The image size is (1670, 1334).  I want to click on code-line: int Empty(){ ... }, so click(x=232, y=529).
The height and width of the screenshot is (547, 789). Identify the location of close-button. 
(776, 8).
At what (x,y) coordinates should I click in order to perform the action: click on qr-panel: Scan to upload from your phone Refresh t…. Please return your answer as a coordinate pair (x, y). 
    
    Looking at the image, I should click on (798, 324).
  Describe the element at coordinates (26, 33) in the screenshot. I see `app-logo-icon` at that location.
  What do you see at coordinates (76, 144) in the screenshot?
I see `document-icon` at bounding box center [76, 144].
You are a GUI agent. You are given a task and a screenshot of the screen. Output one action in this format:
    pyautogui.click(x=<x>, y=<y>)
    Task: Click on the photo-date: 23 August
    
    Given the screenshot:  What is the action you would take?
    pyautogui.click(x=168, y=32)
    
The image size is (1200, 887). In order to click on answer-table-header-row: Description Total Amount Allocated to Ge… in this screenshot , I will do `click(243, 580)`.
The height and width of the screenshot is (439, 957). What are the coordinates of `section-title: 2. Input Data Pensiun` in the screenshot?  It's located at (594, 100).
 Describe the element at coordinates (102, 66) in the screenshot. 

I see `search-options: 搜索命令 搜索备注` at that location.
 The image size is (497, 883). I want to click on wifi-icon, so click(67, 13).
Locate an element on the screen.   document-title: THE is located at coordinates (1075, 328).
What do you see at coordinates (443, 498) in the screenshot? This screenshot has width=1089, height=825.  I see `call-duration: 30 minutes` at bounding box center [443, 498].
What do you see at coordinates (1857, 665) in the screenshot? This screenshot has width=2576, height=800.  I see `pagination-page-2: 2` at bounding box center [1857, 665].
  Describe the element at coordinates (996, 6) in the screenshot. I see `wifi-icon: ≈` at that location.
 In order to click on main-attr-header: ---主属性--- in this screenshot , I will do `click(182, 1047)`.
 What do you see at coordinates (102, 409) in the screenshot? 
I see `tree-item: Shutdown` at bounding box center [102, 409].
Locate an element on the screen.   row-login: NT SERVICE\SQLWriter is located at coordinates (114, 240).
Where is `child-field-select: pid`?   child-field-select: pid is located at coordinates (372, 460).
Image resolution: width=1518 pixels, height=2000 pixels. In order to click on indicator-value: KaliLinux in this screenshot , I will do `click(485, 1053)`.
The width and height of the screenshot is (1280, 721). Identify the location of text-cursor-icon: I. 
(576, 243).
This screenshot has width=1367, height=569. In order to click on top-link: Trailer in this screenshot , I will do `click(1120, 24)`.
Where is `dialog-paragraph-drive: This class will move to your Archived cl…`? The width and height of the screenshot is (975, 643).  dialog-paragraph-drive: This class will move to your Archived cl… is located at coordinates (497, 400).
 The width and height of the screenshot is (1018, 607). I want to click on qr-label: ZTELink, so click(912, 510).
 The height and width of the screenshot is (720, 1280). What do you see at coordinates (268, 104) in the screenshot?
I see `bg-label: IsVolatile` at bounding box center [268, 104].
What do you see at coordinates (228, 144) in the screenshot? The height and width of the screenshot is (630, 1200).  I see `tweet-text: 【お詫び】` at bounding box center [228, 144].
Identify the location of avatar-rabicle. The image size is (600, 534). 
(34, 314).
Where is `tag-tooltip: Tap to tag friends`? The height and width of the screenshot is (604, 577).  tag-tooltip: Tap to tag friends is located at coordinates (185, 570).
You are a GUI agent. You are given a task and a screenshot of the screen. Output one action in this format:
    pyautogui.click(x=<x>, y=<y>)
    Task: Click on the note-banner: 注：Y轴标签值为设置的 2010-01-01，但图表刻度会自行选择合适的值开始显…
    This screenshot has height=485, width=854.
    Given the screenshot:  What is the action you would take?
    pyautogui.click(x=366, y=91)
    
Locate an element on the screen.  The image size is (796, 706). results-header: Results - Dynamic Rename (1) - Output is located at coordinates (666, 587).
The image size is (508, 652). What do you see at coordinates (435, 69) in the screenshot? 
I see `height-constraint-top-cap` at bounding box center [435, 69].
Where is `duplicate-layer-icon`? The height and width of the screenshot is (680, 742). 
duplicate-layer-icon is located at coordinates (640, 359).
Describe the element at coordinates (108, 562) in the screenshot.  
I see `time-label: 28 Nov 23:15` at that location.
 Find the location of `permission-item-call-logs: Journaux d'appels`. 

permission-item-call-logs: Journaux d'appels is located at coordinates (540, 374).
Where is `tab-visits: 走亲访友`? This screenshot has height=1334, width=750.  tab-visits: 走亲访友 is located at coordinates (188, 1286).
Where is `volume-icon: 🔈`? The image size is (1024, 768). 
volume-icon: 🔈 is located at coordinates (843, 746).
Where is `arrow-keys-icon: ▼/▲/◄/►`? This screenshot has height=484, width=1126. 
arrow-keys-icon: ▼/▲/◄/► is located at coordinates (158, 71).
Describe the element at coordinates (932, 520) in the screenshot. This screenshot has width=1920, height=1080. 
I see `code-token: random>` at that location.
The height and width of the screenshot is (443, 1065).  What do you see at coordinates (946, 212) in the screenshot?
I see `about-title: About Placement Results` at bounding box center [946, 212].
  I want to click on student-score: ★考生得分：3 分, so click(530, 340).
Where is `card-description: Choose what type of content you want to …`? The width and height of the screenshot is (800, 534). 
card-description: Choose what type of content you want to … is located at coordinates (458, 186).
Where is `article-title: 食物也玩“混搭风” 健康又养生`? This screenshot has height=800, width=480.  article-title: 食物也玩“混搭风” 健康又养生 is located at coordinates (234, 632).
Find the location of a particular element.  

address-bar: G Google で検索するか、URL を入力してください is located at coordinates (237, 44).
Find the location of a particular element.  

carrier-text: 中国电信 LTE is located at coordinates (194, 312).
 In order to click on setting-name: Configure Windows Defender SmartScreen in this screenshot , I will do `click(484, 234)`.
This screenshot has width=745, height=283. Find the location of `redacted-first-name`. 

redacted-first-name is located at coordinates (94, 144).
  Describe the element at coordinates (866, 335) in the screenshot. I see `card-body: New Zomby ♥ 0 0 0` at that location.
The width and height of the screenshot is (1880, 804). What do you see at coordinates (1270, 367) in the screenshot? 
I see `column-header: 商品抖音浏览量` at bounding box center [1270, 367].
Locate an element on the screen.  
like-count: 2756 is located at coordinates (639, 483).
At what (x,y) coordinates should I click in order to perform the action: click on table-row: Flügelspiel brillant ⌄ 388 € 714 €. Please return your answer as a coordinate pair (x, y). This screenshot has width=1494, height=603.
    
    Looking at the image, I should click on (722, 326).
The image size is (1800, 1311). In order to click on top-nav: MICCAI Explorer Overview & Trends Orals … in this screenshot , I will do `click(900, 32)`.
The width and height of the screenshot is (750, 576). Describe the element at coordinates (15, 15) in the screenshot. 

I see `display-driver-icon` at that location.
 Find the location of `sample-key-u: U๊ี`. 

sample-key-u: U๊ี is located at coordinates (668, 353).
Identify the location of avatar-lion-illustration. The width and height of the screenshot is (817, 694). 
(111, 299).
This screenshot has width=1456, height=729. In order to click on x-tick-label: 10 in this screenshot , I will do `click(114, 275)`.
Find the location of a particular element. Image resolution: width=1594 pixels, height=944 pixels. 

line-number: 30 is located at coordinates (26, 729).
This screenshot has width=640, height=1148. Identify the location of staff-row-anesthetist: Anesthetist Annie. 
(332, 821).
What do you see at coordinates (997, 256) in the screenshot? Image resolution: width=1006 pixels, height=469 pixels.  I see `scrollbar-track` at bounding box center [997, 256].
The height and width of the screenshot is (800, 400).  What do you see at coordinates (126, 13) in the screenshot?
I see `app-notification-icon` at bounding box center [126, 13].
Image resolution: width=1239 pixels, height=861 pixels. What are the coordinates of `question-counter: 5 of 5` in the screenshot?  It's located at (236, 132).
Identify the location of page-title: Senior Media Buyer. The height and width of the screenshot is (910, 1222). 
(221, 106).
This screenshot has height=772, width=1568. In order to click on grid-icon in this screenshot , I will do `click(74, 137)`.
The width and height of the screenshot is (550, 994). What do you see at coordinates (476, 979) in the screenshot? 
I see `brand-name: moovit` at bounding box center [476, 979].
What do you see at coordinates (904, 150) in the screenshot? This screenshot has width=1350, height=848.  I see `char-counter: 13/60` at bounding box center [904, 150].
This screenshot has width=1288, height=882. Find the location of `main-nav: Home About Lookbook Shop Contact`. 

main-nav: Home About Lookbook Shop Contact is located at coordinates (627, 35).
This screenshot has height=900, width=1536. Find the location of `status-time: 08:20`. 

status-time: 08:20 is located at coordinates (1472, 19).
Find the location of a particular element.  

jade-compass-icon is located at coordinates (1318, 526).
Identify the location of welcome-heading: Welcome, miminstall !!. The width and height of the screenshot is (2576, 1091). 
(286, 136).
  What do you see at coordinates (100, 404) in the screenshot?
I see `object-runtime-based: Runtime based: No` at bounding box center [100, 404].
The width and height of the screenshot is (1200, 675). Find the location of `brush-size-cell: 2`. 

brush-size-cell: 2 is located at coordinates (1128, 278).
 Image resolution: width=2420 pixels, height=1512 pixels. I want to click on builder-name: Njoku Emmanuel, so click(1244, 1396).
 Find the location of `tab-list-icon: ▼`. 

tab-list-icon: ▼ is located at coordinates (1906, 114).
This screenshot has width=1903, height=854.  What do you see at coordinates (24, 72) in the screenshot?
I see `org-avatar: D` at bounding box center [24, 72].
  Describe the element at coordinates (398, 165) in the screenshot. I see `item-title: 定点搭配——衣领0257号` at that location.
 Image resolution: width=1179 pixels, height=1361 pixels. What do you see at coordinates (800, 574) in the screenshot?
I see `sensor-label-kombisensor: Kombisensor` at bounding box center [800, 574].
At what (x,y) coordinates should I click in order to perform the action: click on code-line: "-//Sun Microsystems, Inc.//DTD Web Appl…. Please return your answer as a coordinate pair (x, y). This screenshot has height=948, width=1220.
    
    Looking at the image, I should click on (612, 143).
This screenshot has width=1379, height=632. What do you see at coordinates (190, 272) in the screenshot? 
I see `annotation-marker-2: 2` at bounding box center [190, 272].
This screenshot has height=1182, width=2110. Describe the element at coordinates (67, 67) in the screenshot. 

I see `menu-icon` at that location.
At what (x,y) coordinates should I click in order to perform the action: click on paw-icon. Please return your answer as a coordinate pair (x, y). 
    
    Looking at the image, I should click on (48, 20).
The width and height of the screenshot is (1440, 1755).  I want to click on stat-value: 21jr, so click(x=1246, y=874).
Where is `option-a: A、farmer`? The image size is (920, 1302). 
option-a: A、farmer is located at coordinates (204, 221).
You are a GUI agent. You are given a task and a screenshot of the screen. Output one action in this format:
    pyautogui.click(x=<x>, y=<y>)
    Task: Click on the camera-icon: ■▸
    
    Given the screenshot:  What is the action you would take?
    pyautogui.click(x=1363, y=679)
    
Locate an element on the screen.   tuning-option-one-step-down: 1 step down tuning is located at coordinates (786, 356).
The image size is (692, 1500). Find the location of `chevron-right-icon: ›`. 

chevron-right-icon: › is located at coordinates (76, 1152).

◇ ◇ ◇

• À faire: Extrayez du matériel, sans rien y changer, tout ce qui va de la ligne contenant « Identify the location of page-title: Senior » jusqu'à la ligne contenant « This screenshot has height=772, width=1568. », ces deux lignes comprises.

• Réponse:
Identify the location of page-title: Senior Media Buyer. The height and width of the screenshot is (910, 1222). 
(221, 106).
This screenshot has height=772, width=1568. In order to click on grid-icon in this screenshot , I will do `click(74, 137)`.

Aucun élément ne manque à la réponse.